Now some U.N. critics are in high dudgeon over what Fox News calls "the biggest scandal in human history," the Iraq oil-for-food scandal that they blame on the United Nations.

After the first Gulf War in 1991, the United Nations barred Iraq from profiting from oil sales. This slowed military rebuilding, but because it also led to hunger and sickness among Iraqis, support for the sanctions eroded.

In 1996 the United Nations created the oil-for-food program, through which Iraq could resume oil sales to pay for food and medicine.

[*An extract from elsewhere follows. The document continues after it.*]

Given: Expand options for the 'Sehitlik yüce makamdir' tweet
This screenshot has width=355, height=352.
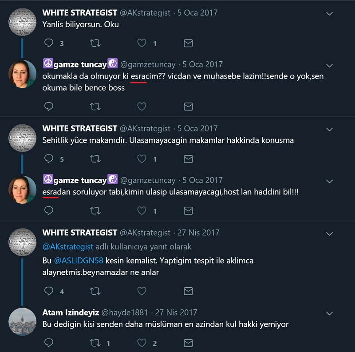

Saddam aggressively exploited the program by smuggling oil to Syria, Turkey and Jordan (by which he earned $13.6 billion), and used surcharges and kickbacks to skim from oil buyers and sellers of humanitarian supplies (worth $7 billion). Most of the palms greased belonged to citizens of U.N. member states, not U.N. employees.

For various reasons, the American government was complicit in much of the smuggling and aware of much of the racketeering.

When Kofi Annan, a Ghanaian diplomat, became U.N. secretary-general in 1997, most of these shenanigans were long-standing practices. But perhaps because he said the U.S. invasion of Iraq was illegal, and criticized last month's American assault on Fallujah, some American critics have decided to hang the scandal on Annan.

Annan continues to enjoy the Bush administration's support, however. He hasn't helped himself by being slow to respond, especially to questions surrounding payments made to his son.

The oil-for-food scandal is a legitimate one, but recently it's been driven — and often distorted — by people who seem interested in undermining the United Nations. It would be tragic if they were to succeed.